Q: What does the five-layer architecture deliver and why is the order (budget gate, semantic cache, router, compactor, inference) significant?

The order is significant because each layer's effectiveness depends on the layers above it filtering the traffic before it arrives. L1 the budget gate is first because cost ceilings need to be enforceable as the absolute first action on the request — once the request has consumed embedding cycles and routing decision cycles the partial cost has already been incurred, and the gate has to reject the request before that work happens for the gate to deliver predictable cost containment. L2 the semantic cache is second because the cache hit returns the response with no LLM invocation at all and the cache check is cheap (one embedding + one vector lookup, typically under 50ms and under $0.0001 per call); putting the cache before the router means cache hits do not consume routing capacity. L3 the router is third because by the time the request reaches the router the cache has missed and an LLM call is committed, and the router's job is to choose the cheapest model that satisfies the intent — which requires intent classification, token estimation, and current cost telemetry, all of which are non-trivial work that should not be done speculatively before the cache check. L4 the prompt compactor is fourth because the trimming and summarisation decisions depend on the model the router has chosen (different models have different tokenisers and different prompt-cache breakpoint requirements). L5 the inference call is last and irreducible — by this point every cheaper option has been exhausted. The attribution feedback loop wraps around the architecture and retunes the budgets, cache thresholds, and routing rules based on observed cost telemetry; without the loop the architecture is a static configuration that ages out of optimality as workload mix and provider pricing shift. The composed architecture is what produces the 60-70% reduction relative to the naive "every request to the frontier model" baseline.
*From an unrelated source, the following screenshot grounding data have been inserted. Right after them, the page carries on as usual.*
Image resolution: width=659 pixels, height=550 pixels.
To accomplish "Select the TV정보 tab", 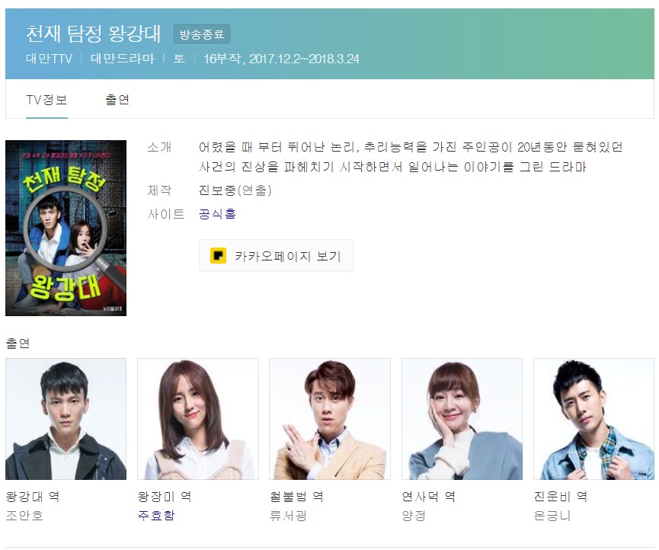I will click(46, 100).
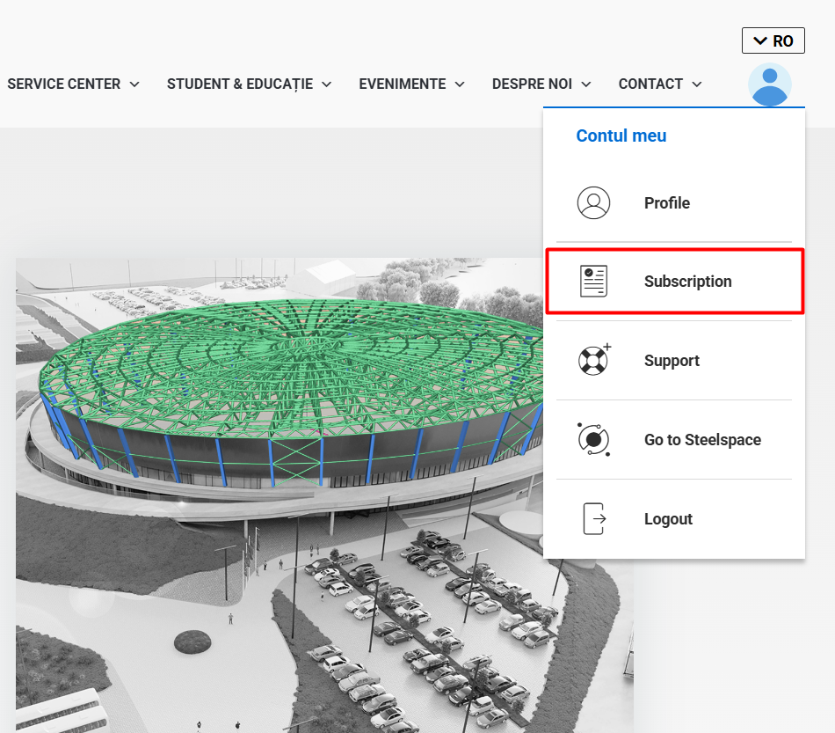The width and height of the screenshot is (835, 733).
Task: Click the blue user avatar icon
Action: (769, 84)
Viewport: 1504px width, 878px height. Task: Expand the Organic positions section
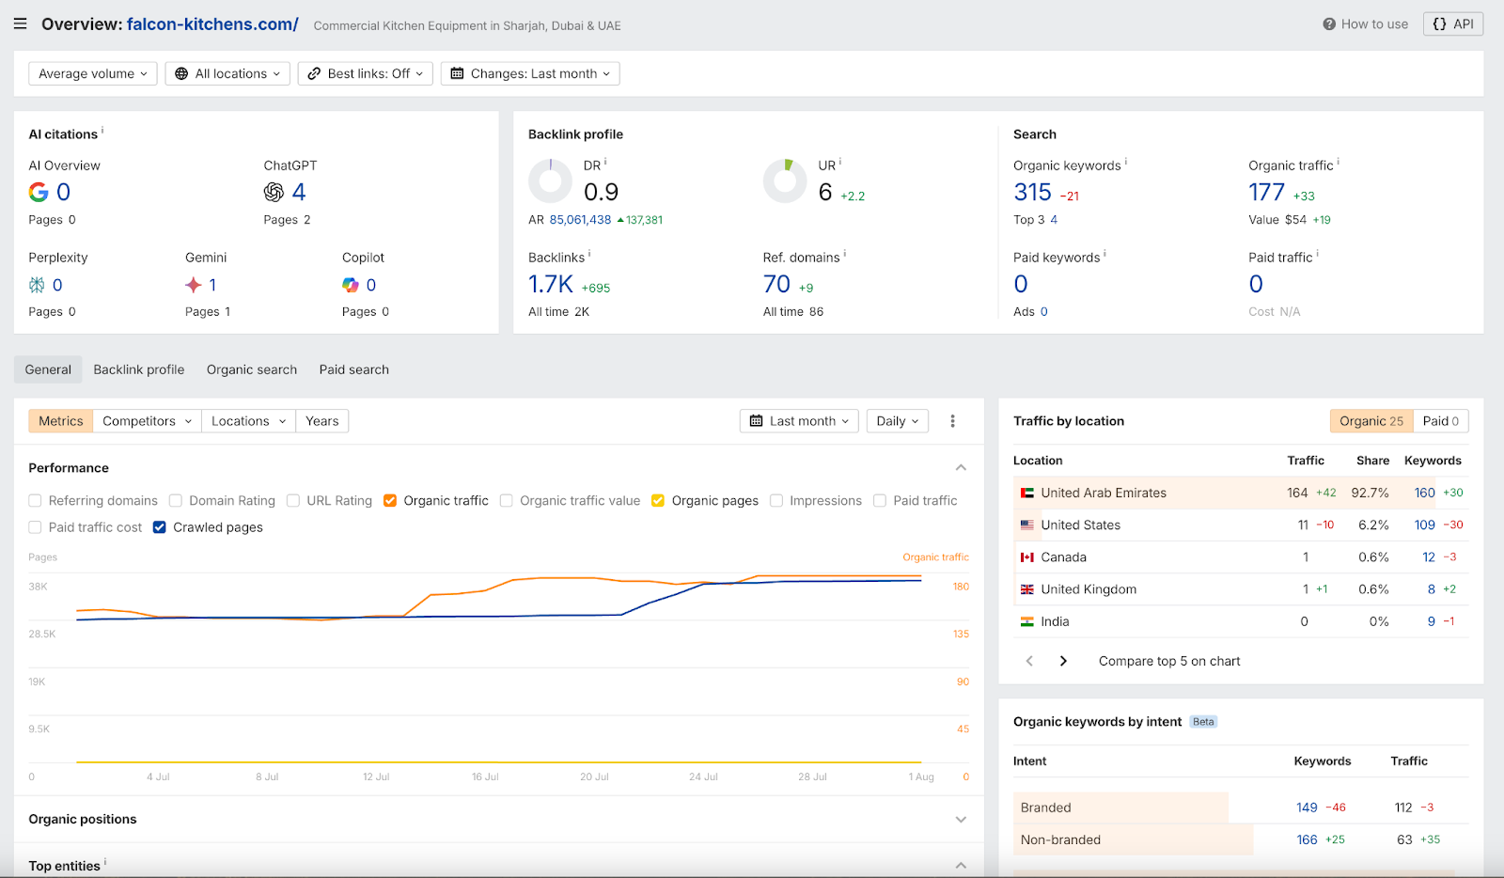click(961, 820)
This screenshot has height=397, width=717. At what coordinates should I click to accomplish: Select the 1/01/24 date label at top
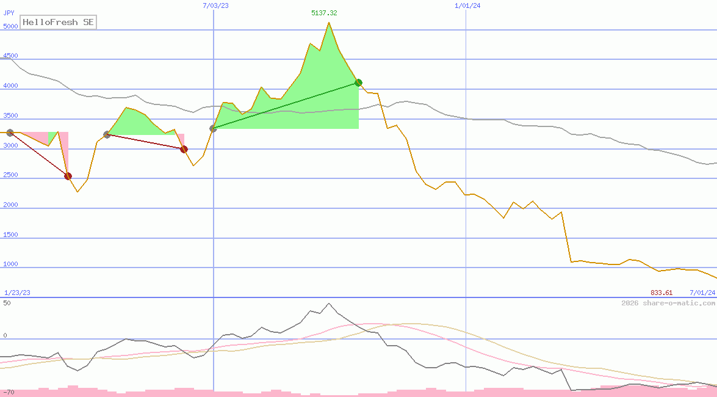pyautogui.click(x=467, y=5)
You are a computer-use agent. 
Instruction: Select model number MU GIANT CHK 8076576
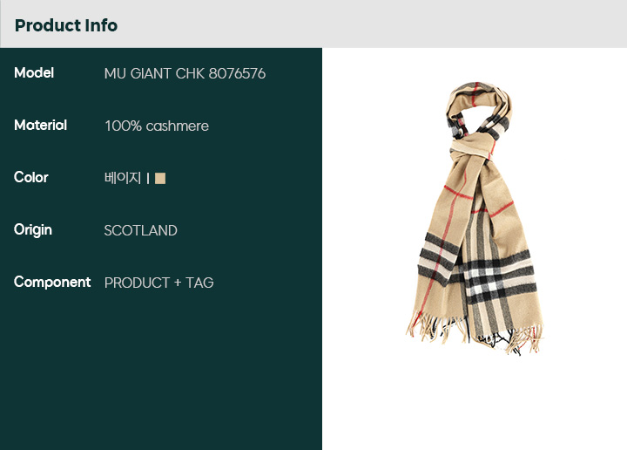point(185,73)
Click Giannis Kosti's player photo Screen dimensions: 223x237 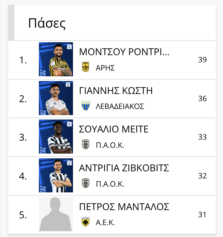pyautogui.click(x=56, y=98)
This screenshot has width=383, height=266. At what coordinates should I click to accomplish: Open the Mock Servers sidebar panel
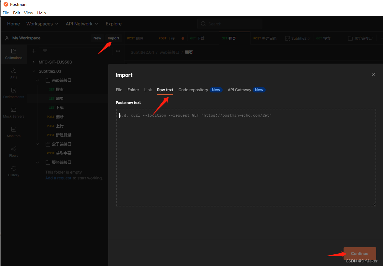click(14, 113)
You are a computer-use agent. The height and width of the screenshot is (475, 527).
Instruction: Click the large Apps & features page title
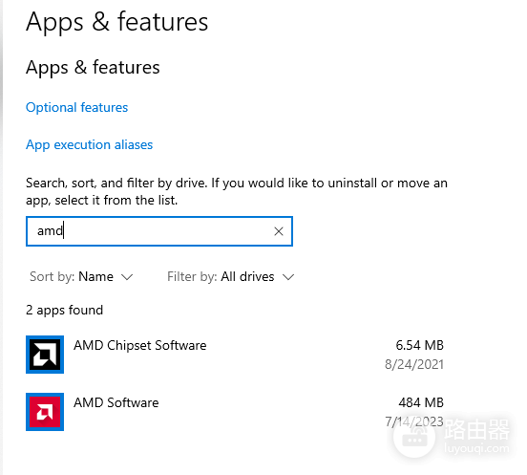pos(117,22)
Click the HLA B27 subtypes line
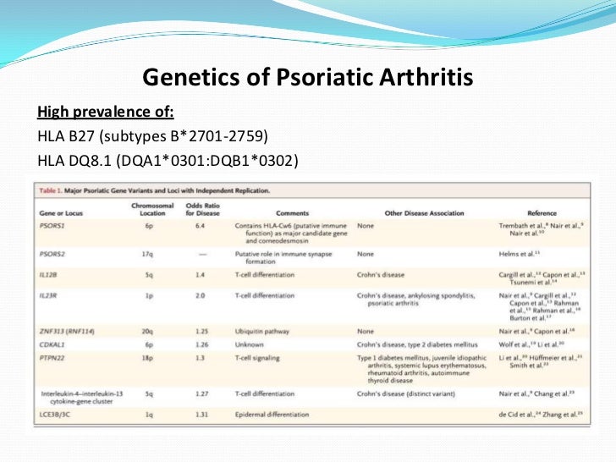Screen dimensions: 616x462 (x=152, y=136)
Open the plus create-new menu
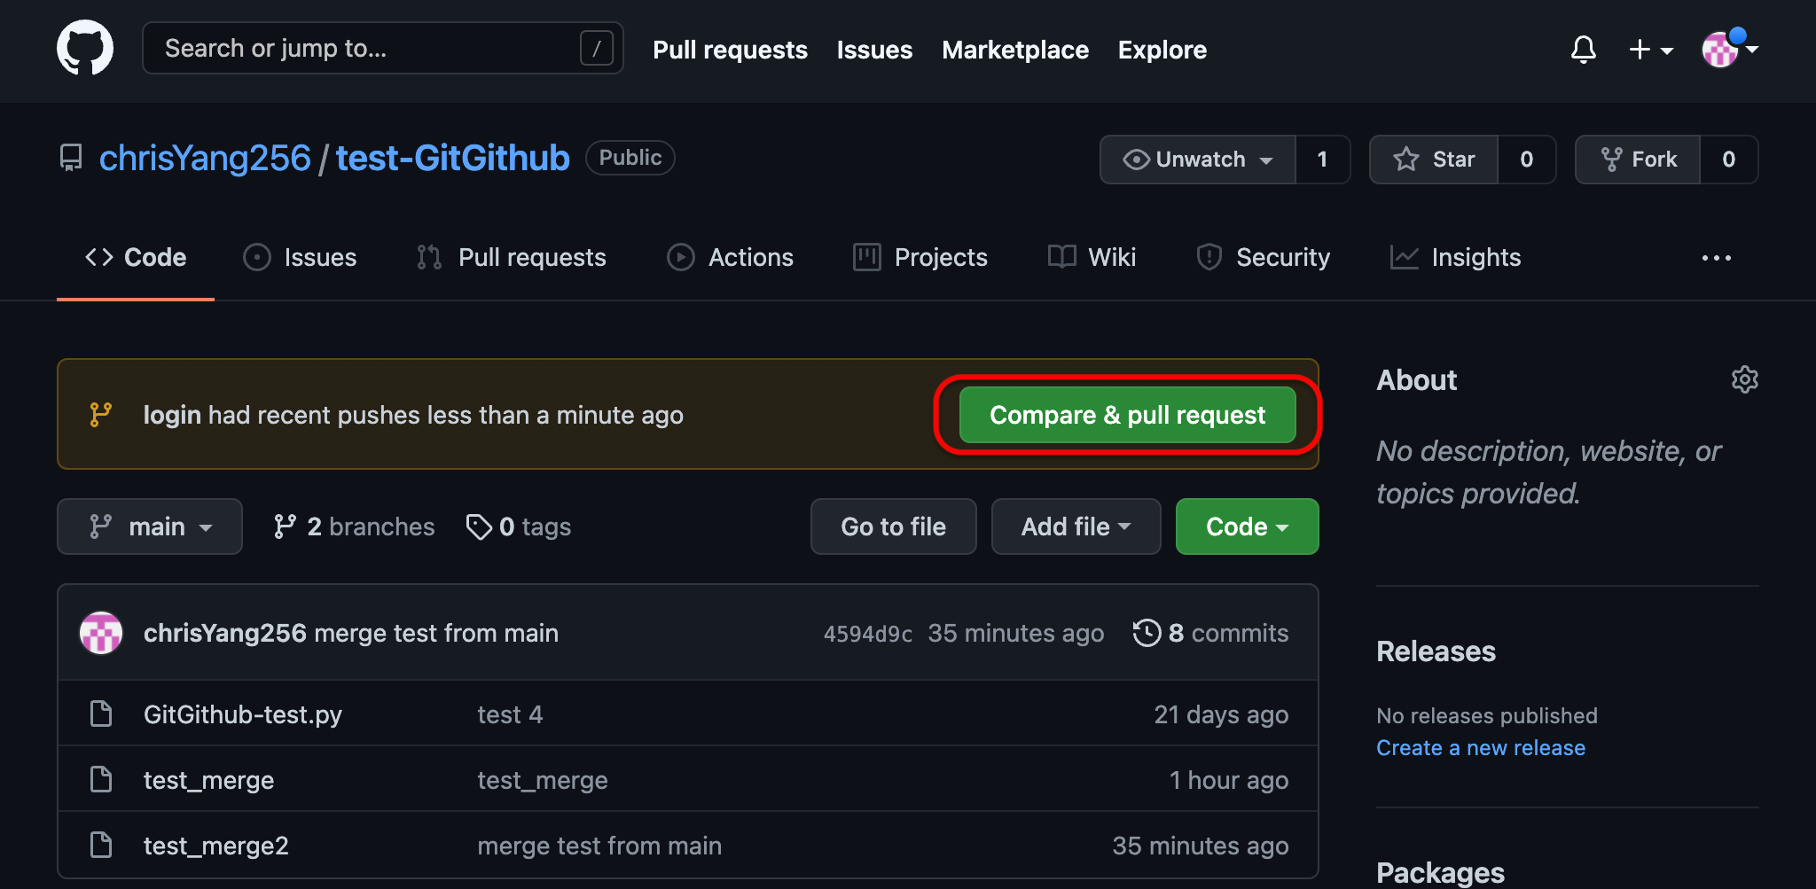 coord(1650,50)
Q: What does the 10k RPM unit-economics drill-down actually demonstrate about cost-engineering value?

The drill-down translates the abstract architecture into a concrete number that decides whether a feature is profitable. At 10k requests per minute on a single user-facing route the workload handles 14.4 million requests per day. The naive baseline — every request to a frontier-class model on a 2k-input/500-output token profile — runs about $108k of daily provider spend or $3.2M monthly just for the inference, which at typical SaaS ARPU does not survive the unit-economics math. The cost-engineered version on the same workload composes five decisions: 35% of traffic served from the semantic cache (no LLM call at all on the hit path), 50% of remaining traffic routed to a smaller "simple" model at roughly 1/15th the unit cost of the frontier model, 50% on the frontier model where the workload genuinely needs it, prompt compaction reducing average input from 2000 tokens to 1200, provider-side prompt caching applied at the right breakpoints. The composed maths becomes about $38.7k per day or $1.16M per month — a 64% reduction. The point of the drill-down is not the specific 64% number, which is workload-dependent; the point is that the saving comes from five decisions composing rather than one heroic optimisation, and that the composition is the product of the architecture rather than of any single technique. A team that ships one of the five decisions in isolation typically delivers a 20-30% saving and a team that ships all five composes to a 55-70% saving, with the multiplicative-versus-additive distinction being the difference between unit economics that work and unit economics that almost work. The architectural insight is that the savings stack until they compress against the irreducible cost of the work the workload genuinely cannot push down to a smaller model or a cache, at which point the floor is the floor and further optimisation has to come from procurement (self-hosted, reserved capacity, spot) rather than from the application stack.